* _What this task involves_: Please transcribe every line of the data below word for word, leaving the pictures out of your copy.

* _A run of records_:
◆ ◆ ◆

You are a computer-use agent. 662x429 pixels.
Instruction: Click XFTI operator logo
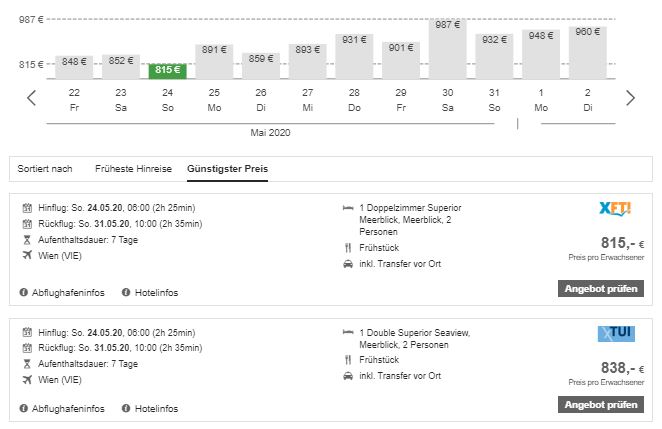click(x=615, y=209)
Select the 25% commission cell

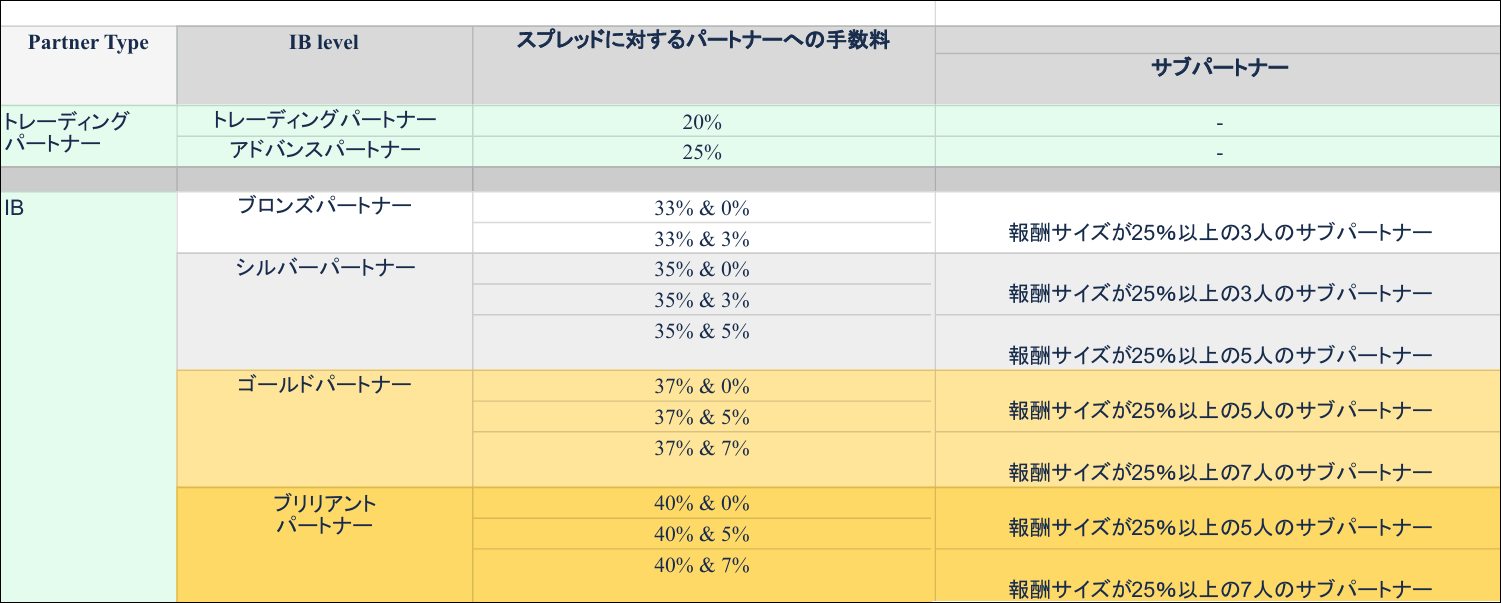coord(702,152)
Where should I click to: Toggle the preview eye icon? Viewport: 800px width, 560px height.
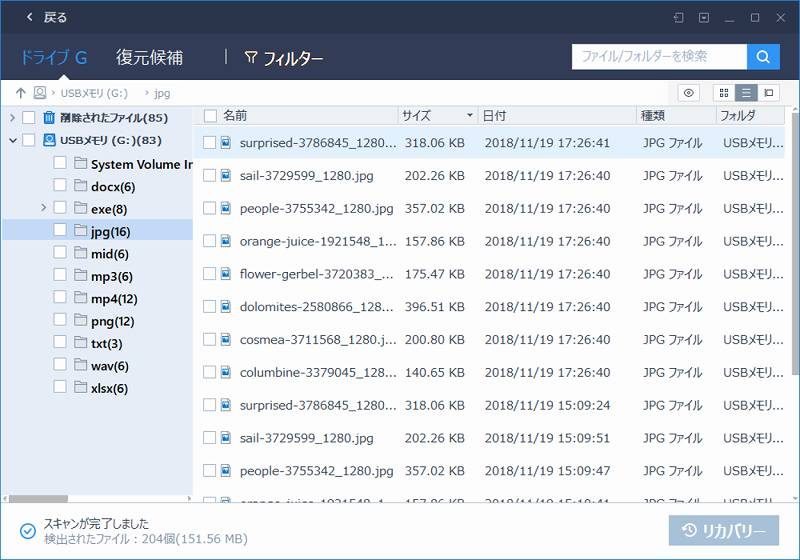(x=688, y=93)
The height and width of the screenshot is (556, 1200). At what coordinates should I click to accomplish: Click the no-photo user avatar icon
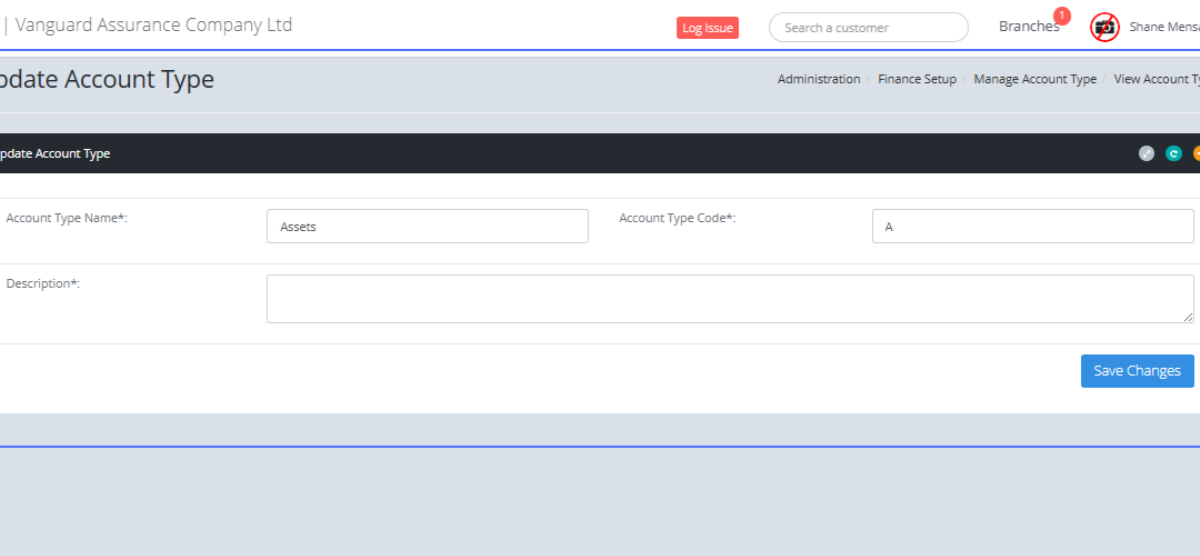1104,27
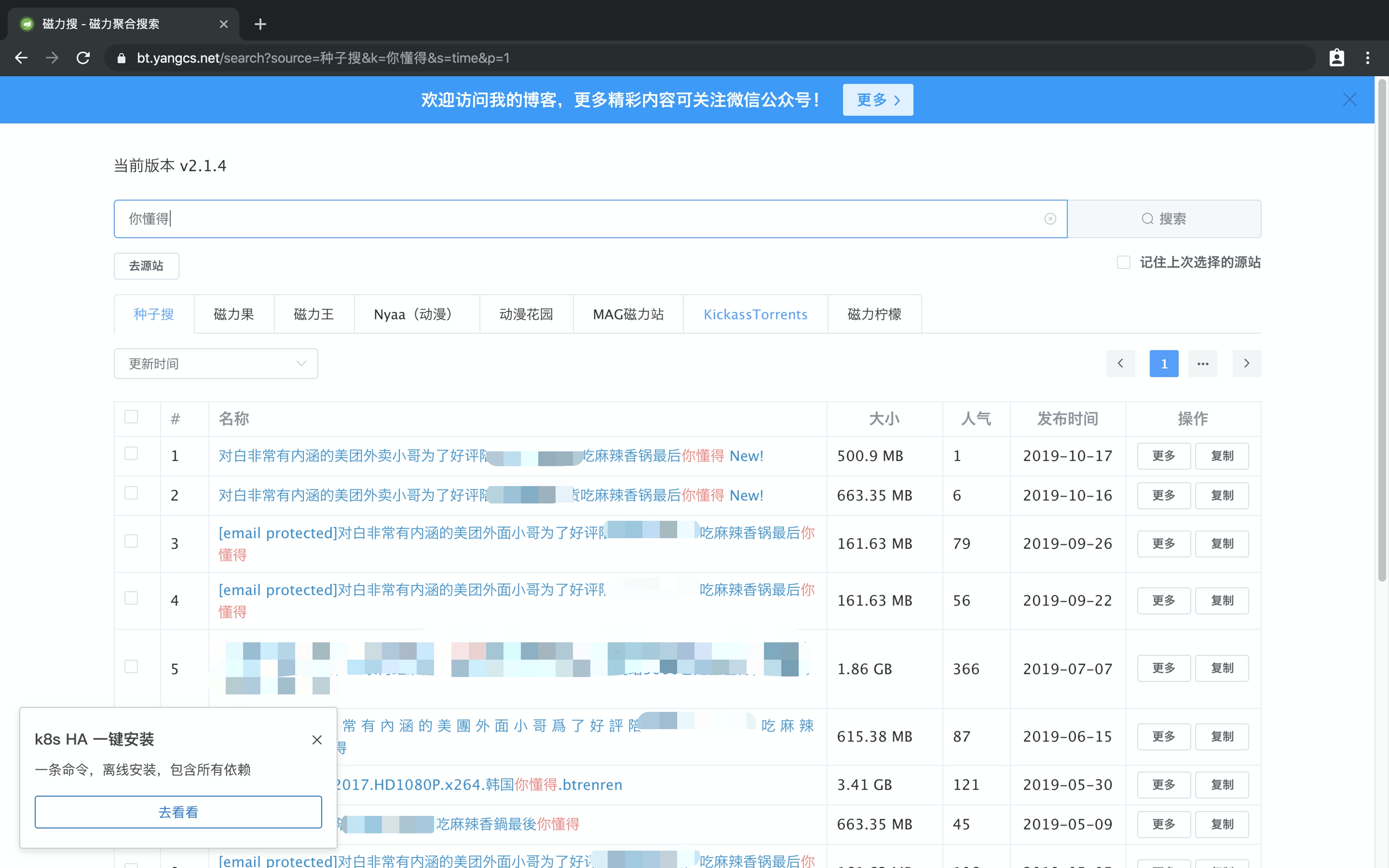Open the Chrome three-dot menu

1367,58
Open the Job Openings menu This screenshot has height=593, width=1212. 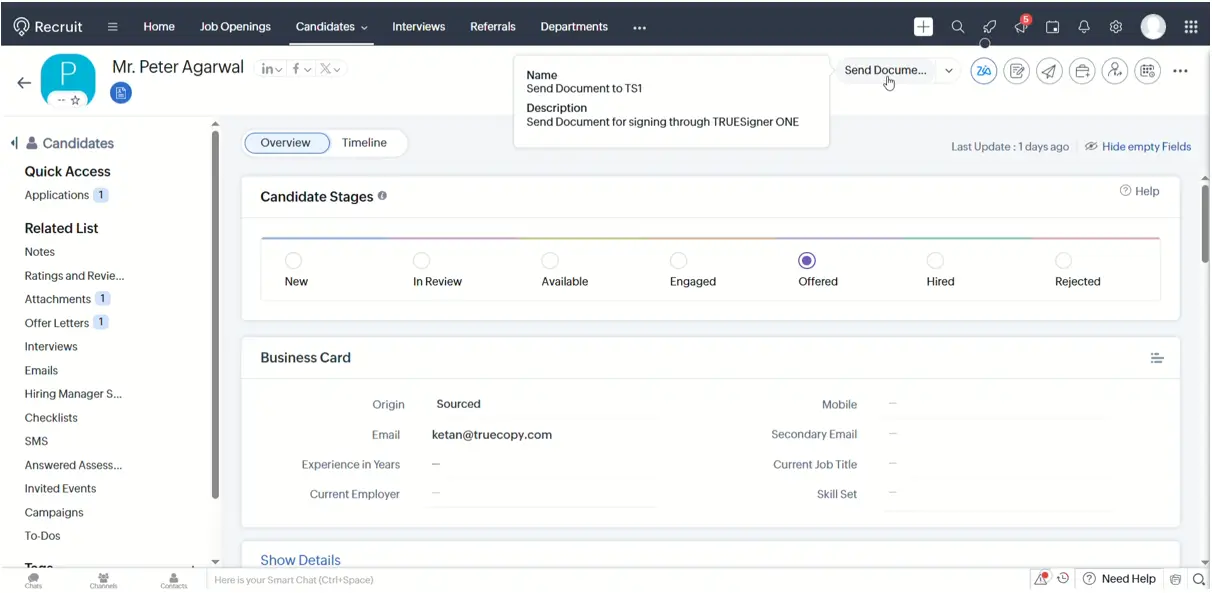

◆ ◆ ◆

* _Task output_:
You are a computer-use agent. 662x429 pixels.
Instruction: Click XFTI operator logo
click(x=615, y=209)
Select the 25% commission cell

coord(702,152)
Where should I click to: Toggle the preview eye icon? Viewport: 800px width, 560px height.
(x=688, y=93)
The height and width of the screenshot is (556, 1200). At what coordinates should I click to accomplish: Click the no-photo user avatar icon
1104,27
Open the Chrome three-dot menu

1367,58
Open the Job Openings menu This screenshot has height=593, width=1212. 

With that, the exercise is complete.